Problem description ▸
Continue the article on topical epidermal growth factor and wound healing in rats, picking up after its last sentence.

Document extract ▸
=-=-=
Topical application of epidermal growth factor accelerates wound healing by myofibroblast proliferation and collagen synthesis in rat

Young-Bae Kwon 1, Hyun-Woo Kim 2, Dae-Hyun Roh 2, Seo-Yeon Yoon 2, Rong-Min Baek 3, Jeum-Yong Kim 4, HaeYong Kweon 5, Kwang-Gill Lee 5, Young-Hwan Park 6, Jang-Hern Lee 2,
PMCID: PMC3242099  PMID: 16645332

Abstract

Recombinant human epidermal growth factor (rhEGF) stimulates the proliferation and migration of epithelial cells in human cell culture systems and animal models of partial-thickness skin wounds. This study investigated the effect of a topical rhEGF ointment on the rate of wound healing and skin re-epithelialization in a rat full thickness wound model, and verified whether or not the rhEGF treatment affected both myofibroblast proliferation and collagen synthesis in the dermis. When rhEGF (10 µg/g ointment) was applied topically twice a day for 14 days, there was significantly enhanced wound closure from the 5th to the 12th day compared with the control (ointment base treatment) group. A histological examination at the postoperative 7th day revealed that the rhEGF treatment increased the number of proliferating nuclear antigen immunoreactive cells in the epidermis layer. In addition, the immunoreactive area of alpha-smooth muscle actin and the expression of prolyl 4-hydroxylase were significantly higher than those of the control group. Overall, a topical treatment of rhEGF ointment promotes wound healing by increasing the rate of epidermal proliferation and accelerating the level of wound contraction related to myofibroblast proliferation and collagen deposition.

Keywords: alpha-smooth muscle actin, proliferating cell nuclear antigen, prolyl 4-hydroxylase, recombinant human epidermal growth factor, wound healing

Introduction

Wound healing is a complex series of biological events involving re-epithelialization and granulation that are mainly mediated by several endogenously released growth factors such as epidermal growth factor (EGF), fibroblast growth factor (FGF) and transforming growth factor beta (TGFβ). Of these growth factors, EGF appears to be the most important. EGF promotes the proliferation and differentiation of mesenchymal and epithelial cells.

It has been reported that repeated treatment with EGF increases the epithelial cell proliferation in a dose dependent manner and accelerates the wound healing process, whereas a single EGF treatment has no noticeable effect on the wound-healing rate [3,12]. There have been many studies aimed at developing a topical formulation with the sustained and stable pharmacological properties of recombinant human EGF (rhEGF) [14,18]. The wound healing properties of a topical rhEGF treatment have been reported in split- or partial-thickness skin wound in pigs and guinea pigs, respectively [2,15]. However, there are almost no reports on the effect of rhEGF on healing in a full thickness wound model, which involves both epidermal and dermal impairment. Therefore, this study investigated whether or not the topical application of a rhEGF ointment can accelerate the rate of wound healing, and examined the epidermal and dermal responses underlying the rhEGF-induced healing effect in a rat full thickness wound model.
=-=-=
Data records ▸
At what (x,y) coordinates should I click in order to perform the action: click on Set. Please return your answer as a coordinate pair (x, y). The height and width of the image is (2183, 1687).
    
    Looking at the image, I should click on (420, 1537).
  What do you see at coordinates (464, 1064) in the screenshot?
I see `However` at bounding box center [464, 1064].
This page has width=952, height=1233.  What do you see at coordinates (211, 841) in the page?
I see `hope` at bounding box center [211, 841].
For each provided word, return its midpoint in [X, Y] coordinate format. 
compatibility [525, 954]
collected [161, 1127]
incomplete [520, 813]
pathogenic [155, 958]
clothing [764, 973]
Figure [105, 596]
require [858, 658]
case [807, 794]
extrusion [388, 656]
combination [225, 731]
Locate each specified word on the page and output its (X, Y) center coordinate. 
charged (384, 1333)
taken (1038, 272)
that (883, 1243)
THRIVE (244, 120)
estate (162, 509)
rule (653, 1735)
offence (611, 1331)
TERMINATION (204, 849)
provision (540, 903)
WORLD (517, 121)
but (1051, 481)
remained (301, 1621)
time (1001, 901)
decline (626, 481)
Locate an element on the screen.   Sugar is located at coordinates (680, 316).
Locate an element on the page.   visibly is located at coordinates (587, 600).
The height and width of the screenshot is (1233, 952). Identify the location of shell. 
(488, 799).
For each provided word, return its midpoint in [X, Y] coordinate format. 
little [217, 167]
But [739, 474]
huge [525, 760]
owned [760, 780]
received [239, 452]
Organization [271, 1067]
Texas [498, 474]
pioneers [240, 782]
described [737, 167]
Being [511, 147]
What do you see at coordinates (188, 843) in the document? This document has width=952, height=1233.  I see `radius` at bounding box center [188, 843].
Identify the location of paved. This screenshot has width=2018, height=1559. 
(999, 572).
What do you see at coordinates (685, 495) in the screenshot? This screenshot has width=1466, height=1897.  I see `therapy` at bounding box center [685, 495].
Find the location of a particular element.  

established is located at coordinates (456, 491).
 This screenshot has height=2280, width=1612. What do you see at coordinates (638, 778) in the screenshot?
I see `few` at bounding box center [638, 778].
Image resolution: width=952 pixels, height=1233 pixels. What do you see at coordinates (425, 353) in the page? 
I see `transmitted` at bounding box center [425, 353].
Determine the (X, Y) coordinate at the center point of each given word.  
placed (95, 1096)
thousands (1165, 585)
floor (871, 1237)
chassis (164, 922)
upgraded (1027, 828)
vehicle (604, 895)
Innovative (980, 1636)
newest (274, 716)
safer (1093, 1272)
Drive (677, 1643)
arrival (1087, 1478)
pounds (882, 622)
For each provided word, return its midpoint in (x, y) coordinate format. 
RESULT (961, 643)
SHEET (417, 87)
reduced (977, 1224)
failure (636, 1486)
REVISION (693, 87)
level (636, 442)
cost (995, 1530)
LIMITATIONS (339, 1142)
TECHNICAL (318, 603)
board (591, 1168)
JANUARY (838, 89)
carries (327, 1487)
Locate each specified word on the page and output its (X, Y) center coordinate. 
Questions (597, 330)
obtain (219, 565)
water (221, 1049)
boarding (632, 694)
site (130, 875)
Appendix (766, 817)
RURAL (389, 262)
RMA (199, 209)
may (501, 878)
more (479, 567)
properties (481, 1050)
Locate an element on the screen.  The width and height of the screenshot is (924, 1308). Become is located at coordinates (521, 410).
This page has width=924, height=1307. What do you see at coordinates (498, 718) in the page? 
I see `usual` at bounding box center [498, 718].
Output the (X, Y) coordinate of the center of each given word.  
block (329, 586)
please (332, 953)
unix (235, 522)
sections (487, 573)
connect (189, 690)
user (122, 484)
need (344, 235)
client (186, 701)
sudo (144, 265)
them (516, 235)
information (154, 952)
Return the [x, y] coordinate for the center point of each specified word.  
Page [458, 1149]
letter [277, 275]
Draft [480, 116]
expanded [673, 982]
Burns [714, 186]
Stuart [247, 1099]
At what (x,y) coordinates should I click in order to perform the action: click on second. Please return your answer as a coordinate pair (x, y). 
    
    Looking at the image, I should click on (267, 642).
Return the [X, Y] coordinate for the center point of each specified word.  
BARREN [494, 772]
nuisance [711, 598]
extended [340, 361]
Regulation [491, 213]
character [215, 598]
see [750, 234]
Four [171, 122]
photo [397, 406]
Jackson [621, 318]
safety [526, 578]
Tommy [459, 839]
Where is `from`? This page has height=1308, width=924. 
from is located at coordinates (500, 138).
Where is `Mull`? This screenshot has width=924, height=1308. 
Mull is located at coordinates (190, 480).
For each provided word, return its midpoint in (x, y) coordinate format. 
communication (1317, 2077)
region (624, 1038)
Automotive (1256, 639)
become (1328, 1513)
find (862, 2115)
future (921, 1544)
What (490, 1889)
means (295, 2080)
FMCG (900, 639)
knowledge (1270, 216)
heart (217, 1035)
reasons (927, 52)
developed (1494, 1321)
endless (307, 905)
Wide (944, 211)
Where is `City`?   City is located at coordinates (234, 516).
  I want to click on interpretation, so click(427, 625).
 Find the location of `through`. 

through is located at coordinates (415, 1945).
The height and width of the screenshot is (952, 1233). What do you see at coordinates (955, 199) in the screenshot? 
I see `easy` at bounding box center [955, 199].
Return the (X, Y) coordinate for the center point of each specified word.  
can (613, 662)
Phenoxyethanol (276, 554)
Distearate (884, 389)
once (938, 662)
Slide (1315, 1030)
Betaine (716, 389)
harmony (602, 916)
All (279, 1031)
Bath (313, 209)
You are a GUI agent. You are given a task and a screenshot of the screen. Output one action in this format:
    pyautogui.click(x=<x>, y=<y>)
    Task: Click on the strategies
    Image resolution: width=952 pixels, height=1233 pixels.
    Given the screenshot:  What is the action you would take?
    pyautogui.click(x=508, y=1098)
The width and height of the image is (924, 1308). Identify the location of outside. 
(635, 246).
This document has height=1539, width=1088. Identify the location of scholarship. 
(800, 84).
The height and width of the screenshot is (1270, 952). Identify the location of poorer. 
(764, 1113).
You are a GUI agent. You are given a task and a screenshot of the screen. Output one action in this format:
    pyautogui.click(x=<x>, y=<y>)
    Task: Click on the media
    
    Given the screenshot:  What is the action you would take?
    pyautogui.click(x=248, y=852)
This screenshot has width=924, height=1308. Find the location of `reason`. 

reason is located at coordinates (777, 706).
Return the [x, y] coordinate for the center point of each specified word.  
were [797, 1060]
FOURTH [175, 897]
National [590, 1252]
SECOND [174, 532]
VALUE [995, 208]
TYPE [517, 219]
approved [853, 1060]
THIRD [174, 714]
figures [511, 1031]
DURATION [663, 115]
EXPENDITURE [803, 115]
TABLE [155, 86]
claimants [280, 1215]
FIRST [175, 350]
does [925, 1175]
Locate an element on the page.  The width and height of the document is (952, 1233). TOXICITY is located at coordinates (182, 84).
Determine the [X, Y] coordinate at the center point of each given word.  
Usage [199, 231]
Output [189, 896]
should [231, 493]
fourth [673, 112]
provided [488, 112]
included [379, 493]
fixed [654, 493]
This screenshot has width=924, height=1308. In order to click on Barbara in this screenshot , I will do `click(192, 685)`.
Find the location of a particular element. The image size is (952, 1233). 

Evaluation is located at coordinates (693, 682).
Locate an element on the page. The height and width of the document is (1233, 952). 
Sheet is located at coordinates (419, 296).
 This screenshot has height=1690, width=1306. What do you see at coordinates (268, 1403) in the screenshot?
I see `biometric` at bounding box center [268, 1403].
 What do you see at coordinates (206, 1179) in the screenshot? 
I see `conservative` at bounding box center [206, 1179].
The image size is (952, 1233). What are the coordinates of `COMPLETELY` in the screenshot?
=-=-=
Exercise response ▸
It has been reported that proliferating cell nuclear antigen (PCNA) expression is closely related to the migration of keratinocytes and epithelial cells during wound healing [9,10]. Accordingly, the number of PCNA-positive cells in the epidermal basal cell layer is a potential marker of an ongoing re-epithelialization process. On the other hand, myofibroblasts are found sporadically at the site of a tissue injury, and are believed to play a key role in contractile wound closure [7]. The immunoreactivity of the alpha-smooth muscle actin protein (α-SMA) in the dermis indicates the activity of myofibroblasts [16]. Prolyl 4-hydroxylase is an enzyme residing within the lumen of the endoplasmic reticulum that plays an important role in the collagen synthesis. This study investigated the influence of a rhEGF treatment on reepithelialization using PCNA immunohistochemistry and on the modification of myofibroblasts and granulation in the dermis using α-SMA and prolyl 4-hydroxylase analysis, respectively.

Materials and Methods

Animals

Male Sprague-Dawley rats, 240-260 g, were obtained from the laboratory animal center of Seoul National University (Seoul, Korea). The rats were kept in a colony room with an ambient temperature of 22℃ and a 12 h light-dark cycle (7 : 00 AM onset). Food and water were provided ad libitum. The Animal Care and Use Committee at Seoul National University approved all of the methods used in this study.

Recombinant human epidermal growth factor (rhEGF)

The rhEGF was obtained from the biotechnology department of Daewoong Pharmaceutical Company (Korea). The drug formulation was prepared by the manufacturer at a dose of 10 µg rhEGF/g of ointment. The ointment base was formulated with 80% vaseline and 20% liquid paraffin. The rhEGF dose (10 µg/g) was selected according to the therapeutic guidelines of the manufacturer and a previous report [5].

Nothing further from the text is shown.